Butterfly Transformation

This is an interactive function problem. A sequence [a₀, a₁, …, a_2^k-1] is defined such that its butterfly transformation produces a new sequence [a_rev(0), a_rev(1), …, a_rev(2^k-1)], where \(\operatorname{rev}(i)\) means reversing the lowest \(k\) bits of \(i\) in its binary representation. More precisely, if \(i = \overline{b_kb_{k-1}\cdots b_1}\), then \(\operatorname{rev}(i)=\overline{b_1b_2\cdots b_k}\).

A sequence is defined to be beautiful if and only if its butterfly transformation is identical to the original sequence.

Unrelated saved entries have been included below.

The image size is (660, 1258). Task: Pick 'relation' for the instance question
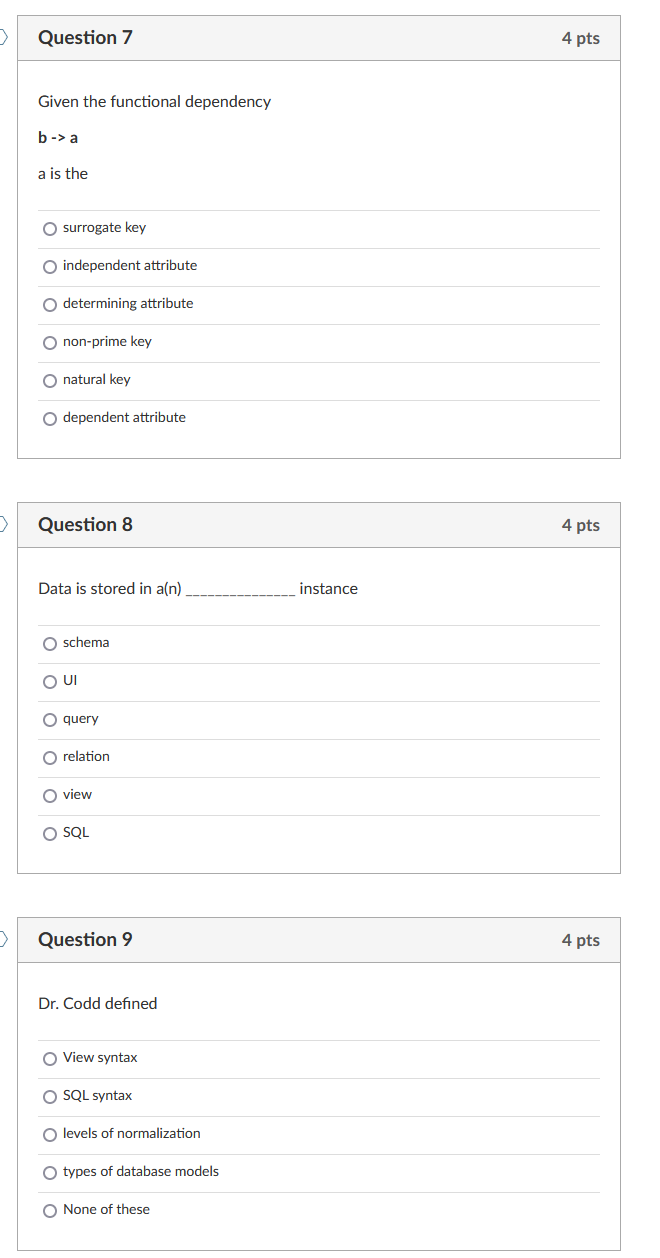[x=50, y=757]
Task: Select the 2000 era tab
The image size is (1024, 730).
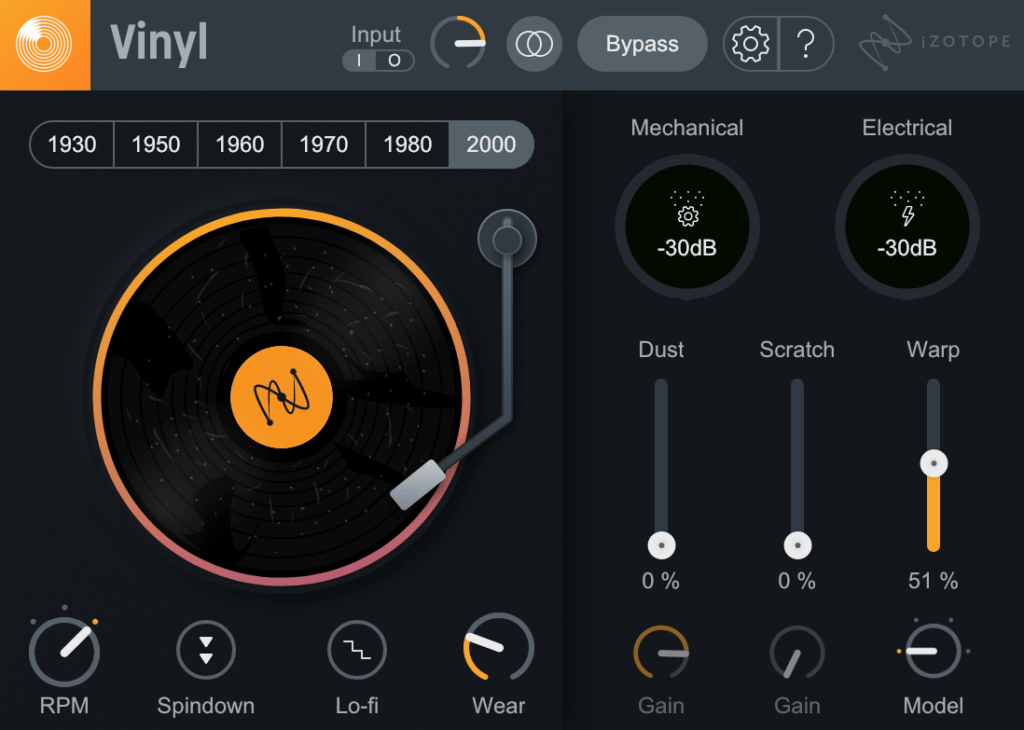Action: [x=491, y=144]
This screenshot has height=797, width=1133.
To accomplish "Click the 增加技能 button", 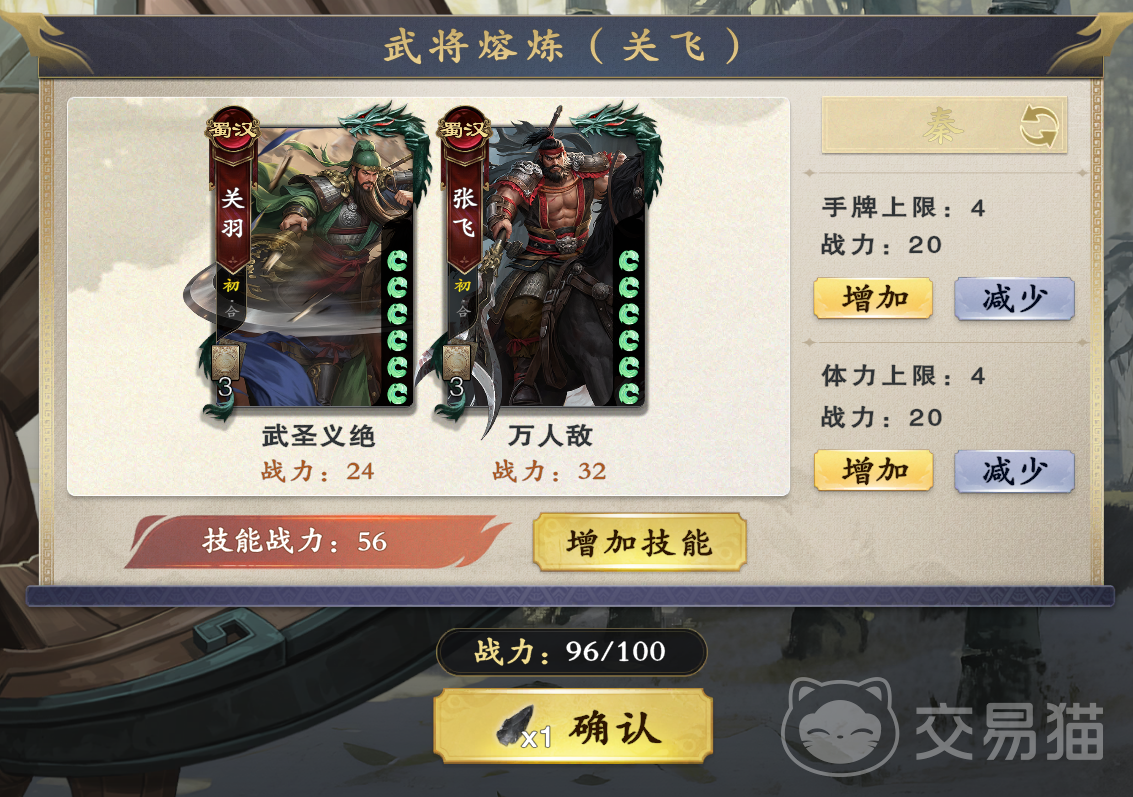I will pyautogui.click(x=639, y=542).
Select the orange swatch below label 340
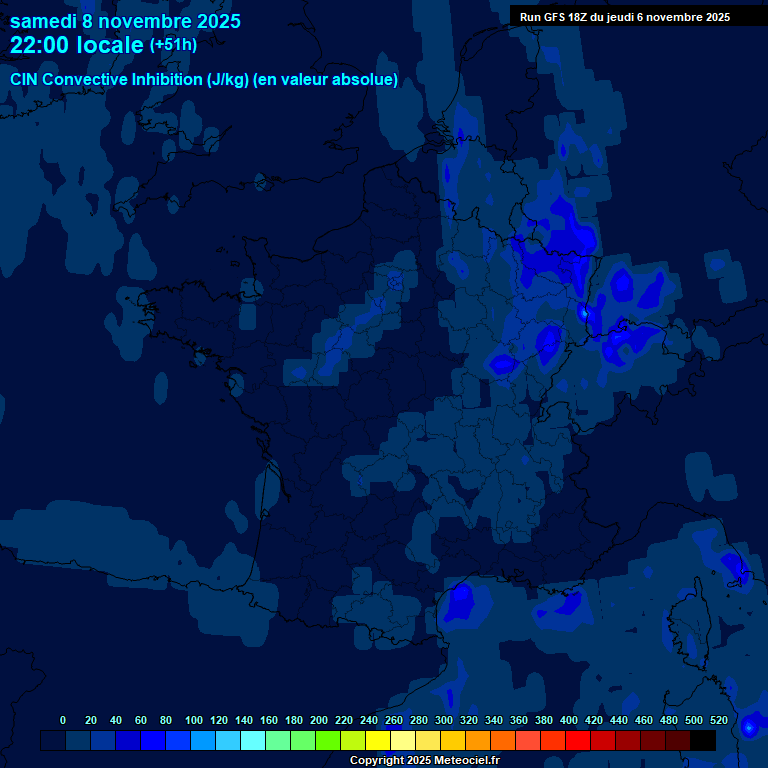The image size is (768, 768). [502, 741]
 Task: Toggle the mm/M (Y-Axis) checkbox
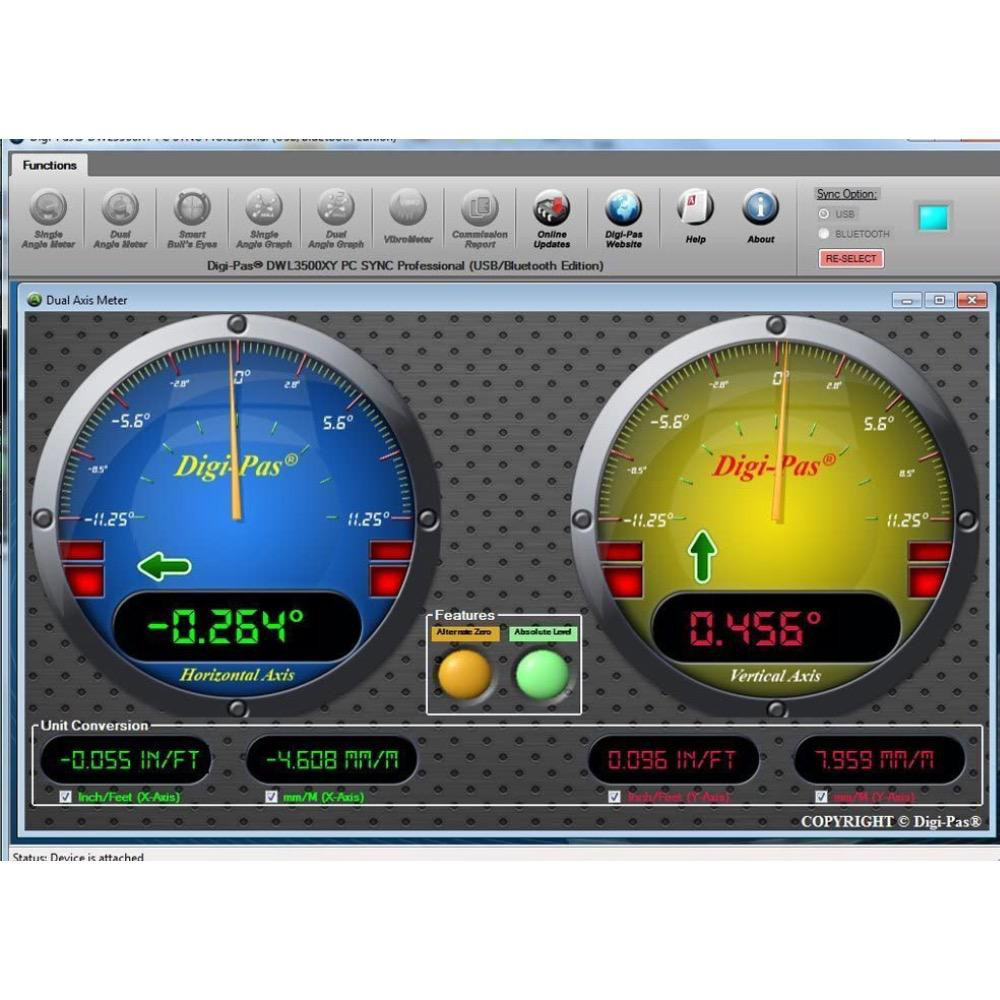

You are given a string s of length \(N\) consisting of lowercase English letters. You will receive \(Q\) queries. In each query, you are given two non-negative integers \(i\) and \(k\). For each query, you need to determine whether the substring s[i : i+2^k-1] is beautiful.

Note: If \(i+2^k > N\), you should return 0.

Function Interfaces:

void init(int N, const char s[]);
int query(int i, int k);

The judge will call init exactly once and then invoke query \(Q\) times. Return 1 if the queried substring is beautiful; otherwise, return 0.

inputFormat

The input is provided via function calls. The function init is first called with two parameters:

• N: an integer representing the length of the string.
• s: a string of length N consisting of lowercase English letters.

Afterwards, query is called \(Q\) times. Each query receives two integers i and k.

Note: If i + 2^k > N, the query should return 0 immediately.

outputFormat

The function query should return an integer: 1 if the specified substring is beautiful, and 0 otherwise.

sample

8
abbaabba
3
0 3
1 2
2 2

0
0
1